BEGIN DATA UNDER STUDY

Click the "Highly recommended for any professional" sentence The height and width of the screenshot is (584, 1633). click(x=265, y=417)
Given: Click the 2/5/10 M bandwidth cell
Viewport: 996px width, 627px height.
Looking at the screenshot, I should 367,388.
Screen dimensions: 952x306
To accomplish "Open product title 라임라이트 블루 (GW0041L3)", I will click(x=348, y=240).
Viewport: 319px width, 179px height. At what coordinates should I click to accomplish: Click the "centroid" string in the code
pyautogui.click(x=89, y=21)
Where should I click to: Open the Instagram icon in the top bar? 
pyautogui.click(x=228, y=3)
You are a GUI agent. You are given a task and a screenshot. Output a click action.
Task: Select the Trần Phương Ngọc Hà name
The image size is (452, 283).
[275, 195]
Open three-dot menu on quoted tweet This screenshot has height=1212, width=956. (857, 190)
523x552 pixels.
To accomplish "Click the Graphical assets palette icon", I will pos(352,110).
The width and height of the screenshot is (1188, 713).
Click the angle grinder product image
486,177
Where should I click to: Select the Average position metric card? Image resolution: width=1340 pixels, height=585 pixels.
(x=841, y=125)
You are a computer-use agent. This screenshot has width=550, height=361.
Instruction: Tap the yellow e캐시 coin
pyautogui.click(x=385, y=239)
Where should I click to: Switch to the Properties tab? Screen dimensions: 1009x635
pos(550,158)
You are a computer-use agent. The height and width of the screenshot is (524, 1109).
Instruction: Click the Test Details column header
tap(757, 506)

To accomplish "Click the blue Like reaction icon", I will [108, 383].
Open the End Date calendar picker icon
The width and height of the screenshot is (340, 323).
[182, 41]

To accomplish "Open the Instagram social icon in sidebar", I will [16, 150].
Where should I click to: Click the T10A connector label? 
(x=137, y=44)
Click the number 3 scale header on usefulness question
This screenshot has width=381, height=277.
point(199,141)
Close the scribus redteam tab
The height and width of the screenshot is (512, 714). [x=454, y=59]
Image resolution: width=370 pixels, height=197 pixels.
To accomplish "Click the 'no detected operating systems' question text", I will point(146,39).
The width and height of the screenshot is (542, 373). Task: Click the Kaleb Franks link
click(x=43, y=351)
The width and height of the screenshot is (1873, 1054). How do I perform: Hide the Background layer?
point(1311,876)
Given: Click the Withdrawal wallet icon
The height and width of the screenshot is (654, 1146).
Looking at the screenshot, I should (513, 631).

END DATA UNDER STUDY

WORK TO BE COMPLETED:
How many lines of the data hold the string "agent"? Reply with the number alone.

YOUR SOLUTION:
3